Bud, this was the best help I have found to do SMS. I have done everything, except the repeater stuff you mentioned and that is due to I don’t have a repeater close enough to try it on. I have gotten my weather report using my GPS, I have setup and used the SMSC portion of the article. Actually was able to send messages to my friend who has a 878. Then sent him a message to his cellphone. He has also did these steps and able to do the same. Sent my brother in law a message to his cell phone. This has been the best instructions I have found so far. My friend and I had been trying the SMS for about two weeks and sometimes it worked and sometimes it didn’t, but NOW it works great. 73 Juddie WD8WV

This is absolutely so cool. I didn’t know you could do this. I travel for work and this weather function is great! THANK YOU for posting!

Great info. Testing this Saturday.
Would you recommend Anytone 878 DMR radio and mobile UHF amplifier(btech amp u 25) for mobile/car/home rig?

I would not use an amp. If you want a higher powered rig for mobile check out the Anytone AT-D578UV

Hey Bud I have a Anytone 878 plus and i can send messages and replies make it to the SMSGTE server but my radio never receives them. Where should I look in my CP for issues.
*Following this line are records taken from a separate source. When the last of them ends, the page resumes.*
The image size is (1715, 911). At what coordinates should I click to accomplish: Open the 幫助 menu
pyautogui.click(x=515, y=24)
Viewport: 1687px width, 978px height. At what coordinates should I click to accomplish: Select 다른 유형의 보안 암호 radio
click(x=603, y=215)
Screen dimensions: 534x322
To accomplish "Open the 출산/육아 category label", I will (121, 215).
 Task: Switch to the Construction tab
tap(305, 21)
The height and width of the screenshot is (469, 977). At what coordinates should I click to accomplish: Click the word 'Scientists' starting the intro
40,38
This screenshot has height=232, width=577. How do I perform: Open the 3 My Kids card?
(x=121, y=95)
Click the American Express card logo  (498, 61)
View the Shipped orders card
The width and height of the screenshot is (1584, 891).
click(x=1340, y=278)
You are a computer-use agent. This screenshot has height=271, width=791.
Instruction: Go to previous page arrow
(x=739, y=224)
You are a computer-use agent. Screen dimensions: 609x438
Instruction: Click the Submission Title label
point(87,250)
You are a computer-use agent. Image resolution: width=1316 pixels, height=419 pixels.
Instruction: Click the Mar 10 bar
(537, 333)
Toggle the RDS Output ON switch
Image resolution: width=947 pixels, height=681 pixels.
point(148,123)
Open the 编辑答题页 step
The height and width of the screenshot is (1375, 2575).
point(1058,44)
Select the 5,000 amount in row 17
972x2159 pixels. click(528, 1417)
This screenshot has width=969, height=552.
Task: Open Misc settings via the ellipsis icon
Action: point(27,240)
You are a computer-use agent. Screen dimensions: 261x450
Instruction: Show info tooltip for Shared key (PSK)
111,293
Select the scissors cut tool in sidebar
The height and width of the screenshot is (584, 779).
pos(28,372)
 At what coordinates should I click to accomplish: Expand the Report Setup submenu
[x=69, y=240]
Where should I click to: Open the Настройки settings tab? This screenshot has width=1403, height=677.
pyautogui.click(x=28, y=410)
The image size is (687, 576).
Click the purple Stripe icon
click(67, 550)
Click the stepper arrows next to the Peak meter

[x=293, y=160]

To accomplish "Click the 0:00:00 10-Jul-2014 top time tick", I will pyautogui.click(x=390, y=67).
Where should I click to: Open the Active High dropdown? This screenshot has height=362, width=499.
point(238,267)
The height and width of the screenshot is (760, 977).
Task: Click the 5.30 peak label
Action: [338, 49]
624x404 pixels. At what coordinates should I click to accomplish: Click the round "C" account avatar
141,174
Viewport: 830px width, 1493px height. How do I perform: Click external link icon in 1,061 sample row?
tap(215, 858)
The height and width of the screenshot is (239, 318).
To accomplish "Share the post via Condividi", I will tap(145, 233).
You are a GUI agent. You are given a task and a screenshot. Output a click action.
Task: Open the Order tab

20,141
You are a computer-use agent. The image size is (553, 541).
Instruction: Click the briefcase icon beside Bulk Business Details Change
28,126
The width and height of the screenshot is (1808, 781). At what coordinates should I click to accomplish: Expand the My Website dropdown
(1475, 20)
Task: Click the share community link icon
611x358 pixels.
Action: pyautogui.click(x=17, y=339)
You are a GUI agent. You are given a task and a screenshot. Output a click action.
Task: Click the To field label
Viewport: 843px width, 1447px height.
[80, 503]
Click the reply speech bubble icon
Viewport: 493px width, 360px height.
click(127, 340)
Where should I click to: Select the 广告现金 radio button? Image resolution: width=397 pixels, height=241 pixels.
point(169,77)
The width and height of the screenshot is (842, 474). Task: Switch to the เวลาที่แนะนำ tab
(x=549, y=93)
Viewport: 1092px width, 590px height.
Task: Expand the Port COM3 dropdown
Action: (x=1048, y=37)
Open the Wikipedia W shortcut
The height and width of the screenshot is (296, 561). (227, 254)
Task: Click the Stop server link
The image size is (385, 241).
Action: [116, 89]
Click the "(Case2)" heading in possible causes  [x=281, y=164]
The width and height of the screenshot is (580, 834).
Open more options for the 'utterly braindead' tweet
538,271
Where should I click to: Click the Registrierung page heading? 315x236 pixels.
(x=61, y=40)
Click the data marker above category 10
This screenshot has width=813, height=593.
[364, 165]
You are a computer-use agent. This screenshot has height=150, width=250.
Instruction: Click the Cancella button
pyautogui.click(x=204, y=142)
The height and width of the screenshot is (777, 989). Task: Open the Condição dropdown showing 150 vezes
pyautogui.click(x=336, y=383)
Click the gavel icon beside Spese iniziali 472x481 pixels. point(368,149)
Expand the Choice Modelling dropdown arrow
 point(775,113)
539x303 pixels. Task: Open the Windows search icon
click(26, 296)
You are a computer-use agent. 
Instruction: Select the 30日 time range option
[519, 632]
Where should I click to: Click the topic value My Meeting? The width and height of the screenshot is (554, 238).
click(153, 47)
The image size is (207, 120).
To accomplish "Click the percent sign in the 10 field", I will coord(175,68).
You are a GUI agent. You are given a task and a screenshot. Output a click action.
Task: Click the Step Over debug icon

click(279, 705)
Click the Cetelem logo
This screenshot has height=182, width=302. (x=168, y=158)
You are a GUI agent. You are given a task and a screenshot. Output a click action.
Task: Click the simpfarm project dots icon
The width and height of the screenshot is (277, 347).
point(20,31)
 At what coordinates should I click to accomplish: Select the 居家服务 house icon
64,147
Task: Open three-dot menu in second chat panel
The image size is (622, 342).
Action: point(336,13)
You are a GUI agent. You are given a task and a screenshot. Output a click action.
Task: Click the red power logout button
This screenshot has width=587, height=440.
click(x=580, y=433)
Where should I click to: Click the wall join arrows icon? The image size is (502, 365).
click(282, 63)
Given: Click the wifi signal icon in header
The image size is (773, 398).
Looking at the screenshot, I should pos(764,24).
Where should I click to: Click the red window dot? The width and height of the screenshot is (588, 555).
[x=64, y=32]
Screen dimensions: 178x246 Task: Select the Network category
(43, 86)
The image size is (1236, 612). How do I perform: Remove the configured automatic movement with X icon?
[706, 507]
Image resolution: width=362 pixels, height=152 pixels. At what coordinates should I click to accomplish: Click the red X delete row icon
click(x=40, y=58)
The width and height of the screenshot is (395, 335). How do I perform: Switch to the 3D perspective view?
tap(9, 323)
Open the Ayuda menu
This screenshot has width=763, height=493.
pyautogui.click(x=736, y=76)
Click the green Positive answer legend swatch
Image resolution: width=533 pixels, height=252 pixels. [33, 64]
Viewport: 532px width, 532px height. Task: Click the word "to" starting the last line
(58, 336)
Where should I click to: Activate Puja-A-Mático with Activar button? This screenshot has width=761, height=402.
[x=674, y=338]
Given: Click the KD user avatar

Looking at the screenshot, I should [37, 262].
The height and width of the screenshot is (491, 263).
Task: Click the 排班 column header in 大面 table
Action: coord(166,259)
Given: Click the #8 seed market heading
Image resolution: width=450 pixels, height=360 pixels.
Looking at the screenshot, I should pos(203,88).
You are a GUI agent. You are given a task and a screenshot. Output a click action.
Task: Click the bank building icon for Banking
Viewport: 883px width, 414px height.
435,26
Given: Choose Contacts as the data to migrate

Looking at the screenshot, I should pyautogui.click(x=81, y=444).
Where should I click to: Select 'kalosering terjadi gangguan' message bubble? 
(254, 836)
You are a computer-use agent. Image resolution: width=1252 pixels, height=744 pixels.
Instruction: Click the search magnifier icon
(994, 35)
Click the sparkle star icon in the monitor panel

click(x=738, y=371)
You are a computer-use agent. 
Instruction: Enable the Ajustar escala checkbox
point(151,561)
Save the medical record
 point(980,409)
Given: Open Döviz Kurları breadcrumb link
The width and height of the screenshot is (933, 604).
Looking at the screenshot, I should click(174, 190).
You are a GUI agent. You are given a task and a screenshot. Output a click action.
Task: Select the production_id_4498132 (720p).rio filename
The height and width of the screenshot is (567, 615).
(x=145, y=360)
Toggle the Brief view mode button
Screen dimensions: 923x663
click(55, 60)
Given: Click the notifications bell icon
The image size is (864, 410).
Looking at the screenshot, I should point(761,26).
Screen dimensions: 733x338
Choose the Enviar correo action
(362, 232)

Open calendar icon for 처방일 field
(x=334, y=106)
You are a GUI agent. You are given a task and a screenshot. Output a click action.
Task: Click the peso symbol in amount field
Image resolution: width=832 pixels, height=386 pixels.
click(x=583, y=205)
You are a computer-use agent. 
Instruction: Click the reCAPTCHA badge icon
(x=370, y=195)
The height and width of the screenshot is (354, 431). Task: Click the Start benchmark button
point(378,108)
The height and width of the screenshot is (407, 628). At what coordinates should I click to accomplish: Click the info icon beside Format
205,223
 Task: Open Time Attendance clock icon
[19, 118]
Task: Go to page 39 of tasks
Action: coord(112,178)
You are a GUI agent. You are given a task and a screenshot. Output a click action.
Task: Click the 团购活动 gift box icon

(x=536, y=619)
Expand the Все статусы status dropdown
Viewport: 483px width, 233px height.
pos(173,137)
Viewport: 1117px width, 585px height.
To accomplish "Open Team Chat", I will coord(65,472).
I tried it through my hotspot mmdvm and a local repeater.

Are you set to M-SMS in the CPS under Digital Functions? And is your BER minimized between the radio and the hotspot?

Very cool Bud. We have a local Hytera repeater now and I wanted to try this. Your article came up on a Google search, I didn’t even realize it was you until I neared the end. I’m presuming you are back in CO again nw, I miss chatting with you and hope all is well.
Ric Merry K7ITE

Thanks, Ric! Yes, the BM messaging is fun to play with. I’ve been back in CO now since August. Catch you on the net sometime!